トヨタ自動車の「変革の現場」を追うノンフィクション連載。第38回は改めてドライバー不足問題を考える。自動運転が実現して、完成車が購入者の自宅まで自走できるようになっても、環境負荷やコストの問題で「人が運ぶ」システムが続く。トヨタはどのように対応するのか。
物流カイゼンの現場を歩いて、会った人たち全員が深刻に語るのは、いかにドライバーが足りないかである。
完成車を運ぶキャリアカーの運転手、部品を運ぶトラックの運転手が不足していて、ぎりぎりの状態で運送スケジュールを組んでいるという。「ドライバーに辞めますと言われると胃がキリキリ痛む」事態なのである。しかも、ドライバー不足が解決する見通しはまったくない。
大型トラックのドライバー、引っ越しトラックのドライバーは運転をやめるのではなく、宅配便の仕事に移っているのだという。なぜなら宅配便のほうが住んでいる地区で働くことができるのと、給料も大型トラックの運転と遜色がないからだ。
トヨタ生産方式のカイゼンを行う場合、「真因を求めよ」とされている。目先の処置をするのではなく、本当の問題点を発見し、それを解決するのがカイゼンだ、と。それでいくと、物流カイゼンを推し進めるためにはドライバー不足を解消することが必要になってくる。
環境負荷とコストが立ちはだかる
わたしは当初、ドライバー不足は近々、実用化する自動運転車が解決してくれるだろうと考えていた。さまざまな実験が進んでいるし、数年以内には自動運転が現実化すると信じるようになっていたからだ。わたしだけではなく、専門家の予想もそれくらいの時期となっている。「日本で実現するのは10~20年後」などと書いている人は見当たらない。
実現した後のわたしの予想図はこうだった。
完成車は1台ずつ工場を出て行く。そのまま道路を走って、購入した客の家の駐車場まで行く。あるいは、工場を出た車はそのまま港まで走って、自動車専用船内の所定の位置まで自走する。たちまちドライバー不足は解決する。部品の調達物流では無人のトラックあるいはドローンが活躍するから、これまたドライバー不足は問題ではなくなる。こうして技術革新がドライバー不足という問題を解きほぐしてくれる。そう思い込んでいた。
しかし、現場を取材してみると、いくら技術が進歩しても、キャリアカーや部品を運ぶトラックの運転手がいなくなることはない。ひとつは環境負荷の問題だ。ガソリン車が1台ずつ、工場から客の自宅まで自走するとなったら、CO2の排出量が膨大になる。トヨタに限らず、自動車会社はそういう選択肢は取れない。
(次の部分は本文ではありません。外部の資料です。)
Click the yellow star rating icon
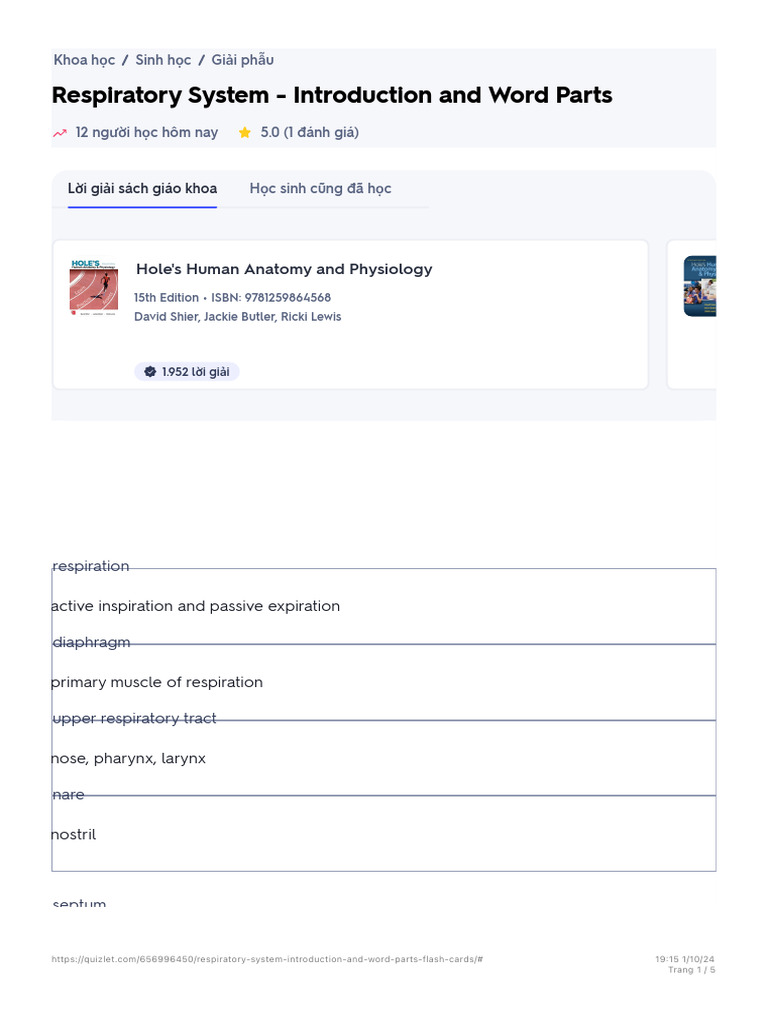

次にコストの問題がある。自動運転の車が自動車専用船のなかまで入っていって、自ら車両を固縛するメカニカルなシステムを実現することはできるだろうけれど、それにかかるコストは大きい。人間がやったほうが安いコストで車を固縛できる。ドローンによる部品配送だって可能だろうけれど、重い部品を運ぶコストが跳ね返ったら、車の値段は高くなる。
自動車会社の技術者によれば無人運転の車は高くなるとのことだ。「車のなかを無人にするにはシステムやら何やらで12人の人間が外から車を監視していることになります。1台300万円の車を無人にすると、1500万円にはなるでしょう」
自動運転、無人運転は可能だけれど、人間が運転するより高価な車になってしまう。それくらいなら人間が運転して、モノを運んだほうがいい。しかし、人はいない。
「では、外国人労働者にやってもらおう」という議論も出てくるかもしれない。しかし、2019年度の新たな在留資格の創設でも、ドライバーという項目はない。自動車整備の技術者は新たな在留資格となったけれど、ドライバーが外国人になることはない。少なくとも、数年間は不可能だ。